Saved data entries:
——

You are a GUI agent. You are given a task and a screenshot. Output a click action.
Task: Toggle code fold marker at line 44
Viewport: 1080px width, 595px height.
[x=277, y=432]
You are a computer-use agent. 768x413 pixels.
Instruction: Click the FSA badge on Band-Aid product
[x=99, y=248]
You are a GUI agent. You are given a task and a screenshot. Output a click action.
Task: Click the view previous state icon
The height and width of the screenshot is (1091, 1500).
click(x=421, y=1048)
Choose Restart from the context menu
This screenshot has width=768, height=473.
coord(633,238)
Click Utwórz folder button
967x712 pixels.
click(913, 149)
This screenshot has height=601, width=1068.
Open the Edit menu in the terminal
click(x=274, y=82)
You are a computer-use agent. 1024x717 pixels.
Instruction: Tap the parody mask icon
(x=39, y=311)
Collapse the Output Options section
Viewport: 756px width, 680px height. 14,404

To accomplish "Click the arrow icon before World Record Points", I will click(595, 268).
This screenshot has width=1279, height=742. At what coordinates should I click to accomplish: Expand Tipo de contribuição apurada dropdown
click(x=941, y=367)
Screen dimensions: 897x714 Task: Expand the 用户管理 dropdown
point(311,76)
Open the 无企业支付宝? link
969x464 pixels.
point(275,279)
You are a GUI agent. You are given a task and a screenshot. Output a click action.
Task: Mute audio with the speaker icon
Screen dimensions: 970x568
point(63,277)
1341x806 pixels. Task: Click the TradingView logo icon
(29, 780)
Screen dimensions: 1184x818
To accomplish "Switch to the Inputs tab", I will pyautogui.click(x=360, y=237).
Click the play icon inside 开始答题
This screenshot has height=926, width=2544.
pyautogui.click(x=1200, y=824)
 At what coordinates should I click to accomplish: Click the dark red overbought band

——

- **What is expected**:
Give back the entries above precisely as they appear.

- **Response**:
You are a GUI agent. You are given a task and a screenshot. Output a click action.
Task: Toggle code fold marker at line 44
Viewport: 1080px width, 595px height.
[x=277, y=432]
You are a computer-use agent. 768x413 pixels.
Instruction: Click the FSA badge on Band-Aid product
[x=99, y=248]
You are a GUI agent. You are given a task and a screenshot. Output a click action.
Task: Click the view previous state icon
The height and width of the screenshot is (1091, 1500).
click(x=421, y=1048)
Choose Restart from the context menu
This screenshot has width=768, height=473.
coord(633,238)
Click Utwórz folder button
967x712 pixels.
click(913, 149)
This screenshot has height=601, width=1068.
Open the Edit menu in the terminal
click(x=274, y=82)
You are a computer-use agent. 1024x717 pixels.
Instruction: Tap the parody mask icon
(x=39, y=311)
Collapse the Output Options section
Viewport: 756px width, 680px height. 14,404

To accomplish "Click the arrow icon before World Record Points", I will click(595, 268).
This screenshot has width=1279, height=742. At what coordinates should I click to accomplish: Expand Tipo de contribuição apurada dropdown
click(x=941, y=367)
Screen dimensions: 897x714 Task: Expand the 用户管理 dropdown
point(311,76)
Open the 无企业支付宝? link
969x464 pixels.
point(275,279)
You are a GUI agent. You are given a task and a screenshot. Output a click action.
Task: Mute audio with the speaker icon
Screen dimensions: 970x568
point(63,277)
1341x806 pixels. Task: Click the TradingView logo icon
(29, 780)
Screen dimensions: 1184x818
To accomplish "Switch to the Inputs tab", I will pyautogui.click(x=360, y=237).
Click the play icon inside 开始答题
This screenshot has height=926, width=2544.
pyautogui.click(x=1200, y=824)
 At what coordinates should I click to accomplish: Click the dark red overbought band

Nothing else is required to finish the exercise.